What followed was for my exclusive benefit. Handful by handful the Pescatore woman loosened the
dough from her face and threw it at me as I sat there doubled up with laughter in a corner. Then she rushed upon me, pulled my beard, scratched my face, kicked my shins, and finally, in a paroxysm of rage, threw herself to the floor, where she lay rolling round and round kicking in all directions. Poor Romilda, in the next room was—sit venia verbo—vomiting with loud gags of pain. “Why mother, shame on you!” I called to the heap of humanity squirming on the floor. “You are showing
your legs! You are showing your legs! For shame!”
* * *
I have been able since that morning to laugh at every misfortune, big or little, that has ever overtaken me.

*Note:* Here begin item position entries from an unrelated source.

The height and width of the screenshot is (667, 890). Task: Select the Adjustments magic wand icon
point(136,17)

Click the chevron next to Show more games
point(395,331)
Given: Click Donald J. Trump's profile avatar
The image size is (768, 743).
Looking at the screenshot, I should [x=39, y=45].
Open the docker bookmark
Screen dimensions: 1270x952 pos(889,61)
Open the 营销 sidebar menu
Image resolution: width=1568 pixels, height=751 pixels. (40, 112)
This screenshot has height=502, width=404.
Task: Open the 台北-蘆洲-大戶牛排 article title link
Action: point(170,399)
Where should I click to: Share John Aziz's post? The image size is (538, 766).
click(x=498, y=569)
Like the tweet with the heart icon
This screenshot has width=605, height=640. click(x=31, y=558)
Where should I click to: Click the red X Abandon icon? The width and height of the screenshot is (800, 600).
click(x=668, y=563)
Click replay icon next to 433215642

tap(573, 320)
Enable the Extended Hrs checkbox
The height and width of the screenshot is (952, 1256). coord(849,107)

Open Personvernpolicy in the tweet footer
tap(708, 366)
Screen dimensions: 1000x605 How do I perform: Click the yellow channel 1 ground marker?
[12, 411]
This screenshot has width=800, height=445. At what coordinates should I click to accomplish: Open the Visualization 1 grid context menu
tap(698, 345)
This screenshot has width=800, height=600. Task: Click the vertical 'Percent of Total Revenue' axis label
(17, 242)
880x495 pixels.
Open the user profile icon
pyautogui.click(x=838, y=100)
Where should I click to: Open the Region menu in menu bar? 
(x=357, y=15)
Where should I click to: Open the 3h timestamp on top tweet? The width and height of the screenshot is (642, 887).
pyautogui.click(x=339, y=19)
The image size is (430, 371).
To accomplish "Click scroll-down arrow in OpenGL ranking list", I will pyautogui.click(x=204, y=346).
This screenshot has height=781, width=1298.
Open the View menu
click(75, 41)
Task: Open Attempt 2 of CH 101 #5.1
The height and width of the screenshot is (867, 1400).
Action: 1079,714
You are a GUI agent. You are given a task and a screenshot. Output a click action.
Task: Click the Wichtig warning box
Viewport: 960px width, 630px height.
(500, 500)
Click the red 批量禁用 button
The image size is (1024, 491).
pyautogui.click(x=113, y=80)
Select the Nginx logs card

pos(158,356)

At that moment I saw myself a villain in the most comic tragedy ever enacted on this earth: my mother in flight with that crazy aunt of mine; my wife in the next room in the condition I described; Marianna Pescatore there on the floor gesturing with her legs... while I, I sat there doubled up in my corner, I, a down−and−out, a man with no visible resources for his next day of life, with my beard and clothing sticky with dough, my face scratched, bruised, and dripping I could not say whether with blood, or with tears from too much laughing. To decide this latter point I went over to the mirror. It was tears! But I had been well clawed up too. And my eye, my famous crooked eye! That unruly member was more than ever bent on looking where it chose. “Good for you!” I apostrophized; “you at least are without a boss!” I reached for my hat and ran out of the house, determined not to set foot in it again till I had found the means for supporting, in a poor way at least,
my wife, myself, and my future child. The spiteful contempt I now felt for myself over my reckless squandering of so many years made me
understand that my present plight would bring me ridicule rather than pity from any one I might appeal to. Certainly I deserved every bit of my misfortune. Only one person in the world had any reason to feel the slightest sympathy for me—the man who had pillaged my inheritance. But how eager Batty Malagna would be to rush to my assistance after what had taken place between him and me! No! Succor came, when it came, from a quarter where I should never have dreamed of looking for it. I wandered aimlessly about town all that day; and it was getting dark when by the merest chance I came upon Gerolamo Pomino, Second. Mino saw me first; and, with the idea of avoiding me, turned about and hurried off in the other direction. “Pomino,” I called after him. “Pomino!” “What do you want?” he said, turning sullenly in his tracks. He did not raise his eyes, as I came up to him. “Why, Pomino, old man,” I said, slapping him on the back and laughing in real amusement at his long face; “You aren't angry at me—honestly?” Oh the ingratitude of men! Pomino was angry at me, in fact very angry at me—for double−crossing him, as he claimed, in the matter of the girl. And I could not at once convince him that if there had been any treason, I was the one who had most right to complain; that he ought, in fact, to lie down on the ground right there and kiss my boots in thankfulness. I was still bubbling with the bitter over−exhilarated gaiety which had come upon me at the sight of my face in the mirror: “See these scratches?” I said to him at a certain point. “I got them from her?” “From Ro... from your wife, I mean?” “Well—from her mother, at least!” And I told him why and how. He smiled but without much fervor. I suppose he was saying to himself that the widow Pescatore would not have treated him that way—he was not in quite my fix, financially; besides his general disposition was much better than mine. I was almost tempted to ask him why, if he felt so strongly about the whole affair, he had not married Romilda in the first place as I had encouraged him to do, running away with the girl before I had been so unlucky as to fall in love with her myself. In the end all that had happened had happened because he was such an absurd ninny in a case where courage and decision were absolute essentials. However, I did not press that point. Instead I asked him simply: “What are you doing to amuse yourself, these days?”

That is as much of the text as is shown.